Business confidence held steady at "not bad" levels in the National Bank's monthly survey.
A net 17 per cent of firms expect the general business situation to improve in the coming year, down one point on the November survey.
That was not a bad result given the economic news from the rest of the world, said the bank's chief economist, Cameron Bagrie.
"New Zealanders seem to be just getting on with it, albeit with occasional nervous glances over their shoulders at the slow-motion train wreck that is Europe," he said.
A net 26 per cent of businesses expect a lift in their own activity over the year ahead, down three points from last month and 18 points from the peak for that indicator in July.
"The agricultural sector is surprisingly pessimistic, given the outstanding spring growing conditions experienced around the country. Perhaps it's because they have traditionally been in the front line when it comes to global slowdowns," Bagrie said.

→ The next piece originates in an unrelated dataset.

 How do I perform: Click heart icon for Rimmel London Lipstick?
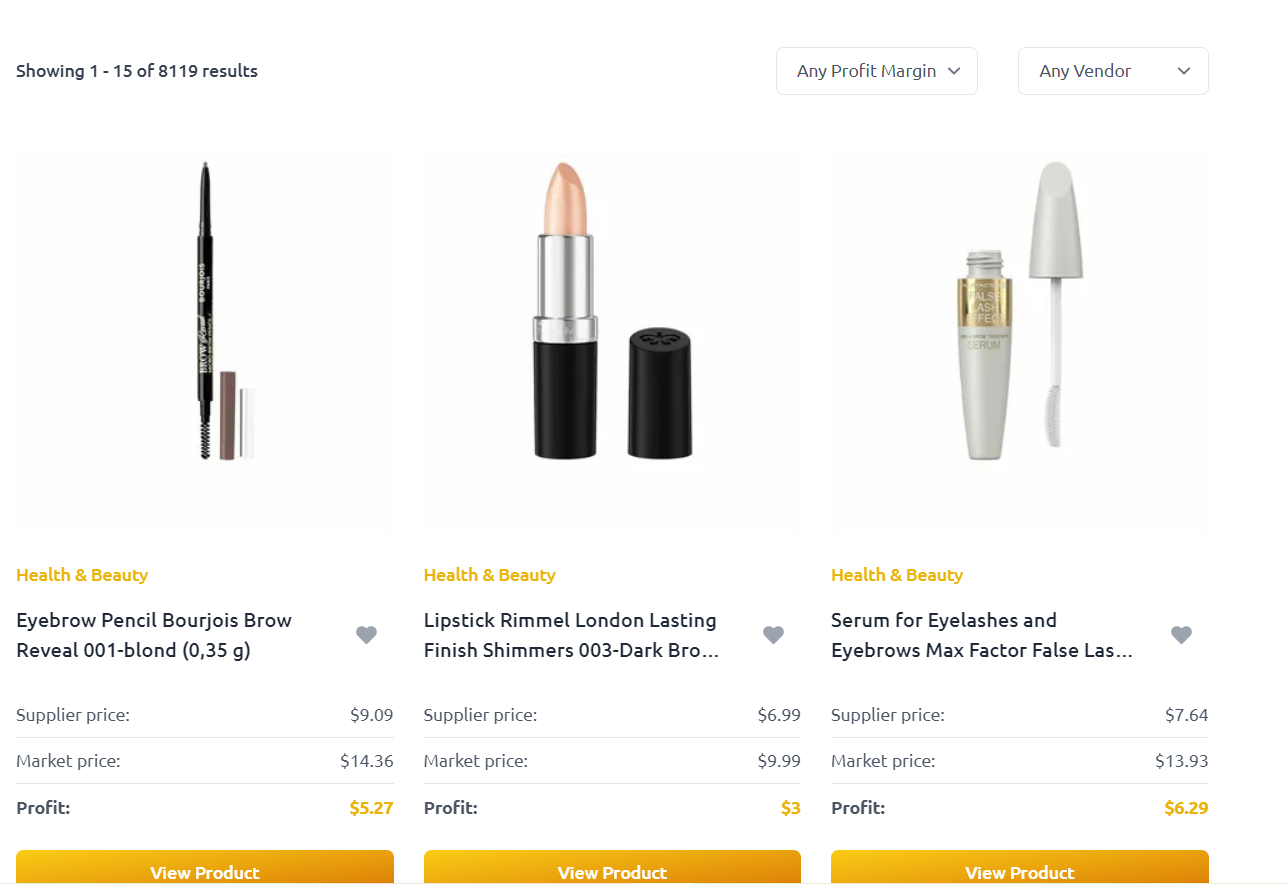[773, 635]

Other indicators in the survey were mixed.
Employment intentions fell, but investment intentions rose to a four-month high.

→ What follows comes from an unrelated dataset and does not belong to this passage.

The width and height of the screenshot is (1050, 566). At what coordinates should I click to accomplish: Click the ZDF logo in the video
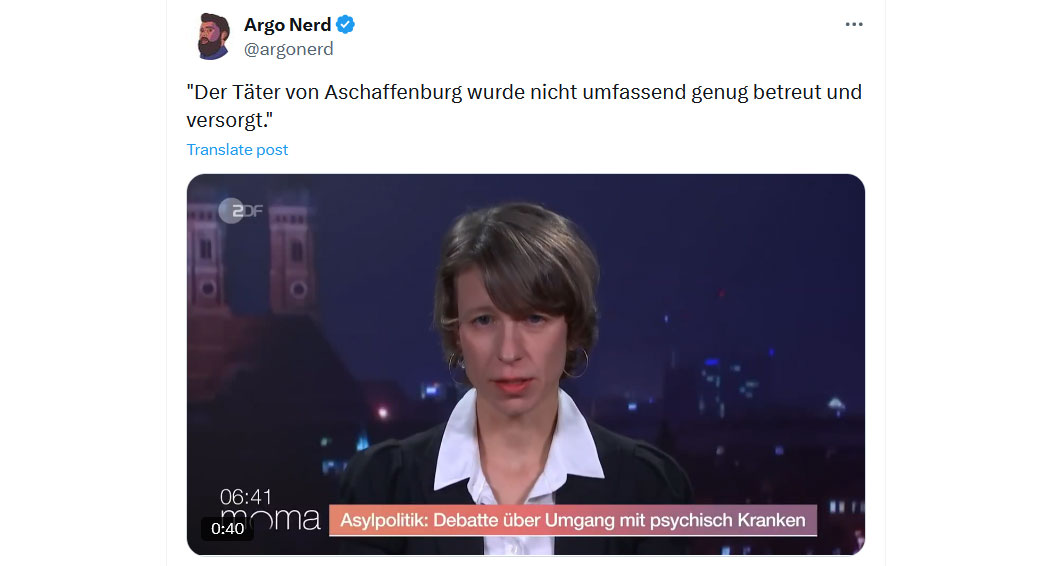[x=241, y=211]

Pricing intentions eased, with a net 17 per cent of firms expecting to raise their prices - half the net balance back in May.
But profit expectations improved for the second month in a row, though to a level still well below its mid-year high.
Overall these indicators remained "solid" relative to their historical averages, Bagrie said.
"In the broader picture things are slipping a little, and this is entirely understandable."